I was working on a project side by side with my sister. At the end of the day, she asked if I knew I consistently talked to myself. I really didn’t. Since then, I’ve found there’s benefits of talking to yourself. See if you’ve noticed any of these benefits when talking to yourself, or if you want to start!
Improved Performance of Tasks
Studies show that talking out loud to yourself can improve your concentration and performance on a task. I know that sometimes, when I’m working on something, it feels good to talk myself through it, out loud! I say things like, “What’s the solution here?” “Good job, Linda” or “That turned out great!” or “You can do this!” I wasn’t aware that it helped my performance of the task.
Behaviorists say that talking to yourself is a sign of high cognitive functioning. I’m going to let my sister know this the next time she good-heartedly teases me about it. But seriously, sometimes your brain is holding so much, or trying to figure out a complex issue, that talking to yourself out loud can help you solve it or at least let some emotional steam of the issue out.
Get Yourself Back on Track
When I find my thinking is going in the wrong direction toward negativity, I’ve tried picturing stepping outside of me, and giving me a serious talking to. This allows a small amount of distance from the experience to regulate emotions. It’s truly worked when I’m putting myself down, exaggerating my weaknesses, or being downright negative about myself. A good ole’ lecture from yours truly to yours truly can get you back on track!
Encourage yourself. You can talk out loud to yourself to encourage yourself. In fact, I’m reminded of something a pastor once said. David, in the Bible, encouraged himself after facing a major disaster. You know the opposite works, don’t you? After any mistake discouraging yourself with negative self-talk sends you spiraling downhill.

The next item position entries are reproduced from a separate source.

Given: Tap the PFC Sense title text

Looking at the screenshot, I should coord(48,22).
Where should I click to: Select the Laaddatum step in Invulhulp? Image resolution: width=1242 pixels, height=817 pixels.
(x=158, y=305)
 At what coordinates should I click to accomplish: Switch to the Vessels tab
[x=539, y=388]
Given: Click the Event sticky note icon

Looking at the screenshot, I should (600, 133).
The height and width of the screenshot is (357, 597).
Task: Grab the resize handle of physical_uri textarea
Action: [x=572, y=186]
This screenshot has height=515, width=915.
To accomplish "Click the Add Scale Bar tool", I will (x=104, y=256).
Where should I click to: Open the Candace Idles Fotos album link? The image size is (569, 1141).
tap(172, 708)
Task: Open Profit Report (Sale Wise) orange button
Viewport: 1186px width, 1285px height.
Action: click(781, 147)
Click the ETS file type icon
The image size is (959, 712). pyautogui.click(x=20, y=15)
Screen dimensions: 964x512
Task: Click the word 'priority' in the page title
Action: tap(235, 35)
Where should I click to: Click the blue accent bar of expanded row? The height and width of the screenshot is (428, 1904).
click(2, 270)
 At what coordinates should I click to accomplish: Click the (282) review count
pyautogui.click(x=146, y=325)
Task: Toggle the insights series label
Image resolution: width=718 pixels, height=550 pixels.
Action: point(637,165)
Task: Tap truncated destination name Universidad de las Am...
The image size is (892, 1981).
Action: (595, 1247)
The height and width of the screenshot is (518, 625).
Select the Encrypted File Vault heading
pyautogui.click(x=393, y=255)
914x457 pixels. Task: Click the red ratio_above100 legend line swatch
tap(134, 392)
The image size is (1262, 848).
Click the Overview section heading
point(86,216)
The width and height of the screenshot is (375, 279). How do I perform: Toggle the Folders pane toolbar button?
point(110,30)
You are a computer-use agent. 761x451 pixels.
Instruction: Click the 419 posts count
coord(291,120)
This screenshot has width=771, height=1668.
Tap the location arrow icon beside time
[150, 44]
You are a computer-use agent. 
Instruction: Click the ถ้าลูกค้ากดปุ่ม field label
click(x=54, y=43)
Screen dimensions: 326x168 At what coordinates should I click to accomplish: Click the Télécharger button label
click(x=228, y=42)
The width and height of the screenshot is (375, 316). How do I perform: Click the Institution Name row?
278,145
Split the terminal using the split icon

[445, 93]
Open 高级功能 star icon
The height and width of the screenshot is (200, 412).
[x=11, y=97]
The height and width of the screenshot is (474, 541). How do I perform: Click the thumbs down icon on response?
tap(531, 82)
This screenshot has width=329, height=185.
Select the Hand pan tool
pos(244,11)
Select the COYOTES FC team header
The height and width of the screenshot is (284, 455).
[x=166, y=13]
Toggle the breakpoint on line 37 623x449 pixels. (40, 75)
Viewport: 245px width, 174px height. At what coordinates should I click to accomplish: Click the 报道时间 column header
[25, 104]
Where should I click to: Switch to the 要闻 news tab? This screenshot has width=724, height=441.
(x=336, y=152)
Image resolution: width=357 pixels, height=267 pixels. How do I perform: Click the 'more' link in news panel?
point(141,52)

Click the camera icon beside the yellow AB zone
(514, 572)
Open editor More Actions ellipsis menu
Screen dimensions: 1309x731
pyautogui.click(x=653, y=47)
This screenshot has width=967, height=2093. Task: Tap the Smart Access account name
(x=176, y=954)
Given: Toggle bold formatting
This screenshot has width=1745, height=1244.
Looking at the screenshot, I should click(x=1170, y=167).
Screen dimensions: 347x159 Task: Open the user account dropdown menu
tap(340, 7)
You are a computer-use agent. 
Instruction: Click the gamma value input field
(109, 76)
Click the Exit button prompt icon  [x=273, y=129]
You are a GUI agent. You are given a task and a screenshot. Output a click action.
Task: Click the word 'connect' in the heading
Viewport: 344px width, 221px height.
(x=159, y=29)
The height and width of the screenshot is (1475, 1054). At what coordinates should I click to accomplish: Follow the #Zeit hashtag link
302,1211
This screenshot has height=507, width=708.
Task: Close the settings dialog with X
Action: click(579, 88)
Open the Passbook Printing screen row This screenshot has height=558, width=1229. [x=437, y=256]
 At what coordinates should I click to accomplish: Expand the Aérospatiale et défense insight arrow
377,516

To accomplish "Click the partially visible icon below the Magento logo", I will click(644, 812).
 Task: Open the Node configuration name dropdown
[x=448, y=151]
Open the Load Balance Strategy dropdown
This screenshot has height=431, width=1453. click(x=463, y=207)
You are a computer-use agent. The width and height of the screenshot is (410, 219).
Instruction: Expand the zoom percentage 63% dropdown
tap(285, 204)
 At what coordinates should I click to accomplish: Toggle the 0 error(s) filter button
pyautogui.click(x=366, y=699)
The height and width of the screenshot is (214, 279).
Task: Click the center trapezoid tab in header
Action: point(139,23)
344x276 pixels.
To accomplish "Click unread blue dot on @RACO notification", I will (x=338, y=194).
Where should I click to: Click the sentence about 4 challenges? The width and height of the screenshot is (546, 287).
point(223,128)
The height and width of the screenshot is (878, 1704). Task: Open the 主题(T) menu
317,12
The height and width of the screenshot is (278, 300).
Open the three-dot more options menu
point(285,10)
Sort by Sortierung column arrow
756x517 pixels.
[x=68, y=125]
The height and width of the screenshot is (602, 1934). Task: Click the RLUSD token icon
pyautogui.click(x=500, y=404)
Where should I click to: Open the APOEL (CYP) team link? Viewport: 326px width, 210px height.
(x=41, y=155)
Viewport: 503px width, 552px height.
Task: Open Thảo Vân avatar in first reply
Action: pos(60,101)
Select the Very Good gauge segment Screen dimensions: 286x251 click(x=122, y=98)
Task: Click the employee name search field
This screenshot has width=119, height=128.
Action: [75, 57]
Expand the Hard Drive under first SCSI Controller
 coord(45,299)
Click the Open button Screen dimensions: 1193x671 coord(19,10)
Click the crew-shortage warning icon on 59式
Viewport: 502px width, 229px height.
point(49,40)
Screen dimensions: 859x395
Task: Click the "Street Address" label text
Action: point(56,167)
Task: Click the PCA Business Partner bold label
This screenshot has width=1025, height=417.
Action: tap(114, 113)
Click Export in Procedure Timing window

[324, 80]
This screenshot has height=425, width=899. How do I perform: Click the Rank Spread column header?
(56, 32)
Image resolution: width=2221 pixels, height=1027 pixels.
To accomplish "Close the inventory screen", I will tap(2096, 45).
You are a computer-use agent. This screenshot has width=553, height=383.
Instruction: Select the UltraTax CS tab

We can be our own worst enemy.
What Psychologists Say
Dipping my big toe into the pool of neuropsychology for a second, I loved this article, “How does Thinking Positive Thoughts Affect Neuro-plasticity?” It states, Every thought releases some type of chemical. When you have the positive thoughts of being happy, or optimistic, cortisol decrease and the brain produces serotonin to create a feeling of well being. When serotonin levels are normal, one feels happy, calmer, less anxious, focused and more emotionally stable. Positive thoughts could be a life changer.
Best Friend Talk
Here’s a great quote: “Talk to yourself as you would your own best friend.” When a friend says kind words to you about you, it can make your day. What if, being your own best friend, you practiced this? Try it right now. What would you say to give yourself encouragement? Would it be, “I can do this,” or “You have courage to face the day,” “Don’t give up,” or “I love me.” Would you tell your best friend that she’s a loser, she can’t do anything right, or use the words idiot, crazy, dumb, or worthless? Be your own best friend!
If you talk to yourself today, be sure the words lift you up. Remember that you are expressing high cognitive functioning, encouraging yourself, and being an outstanding best friend.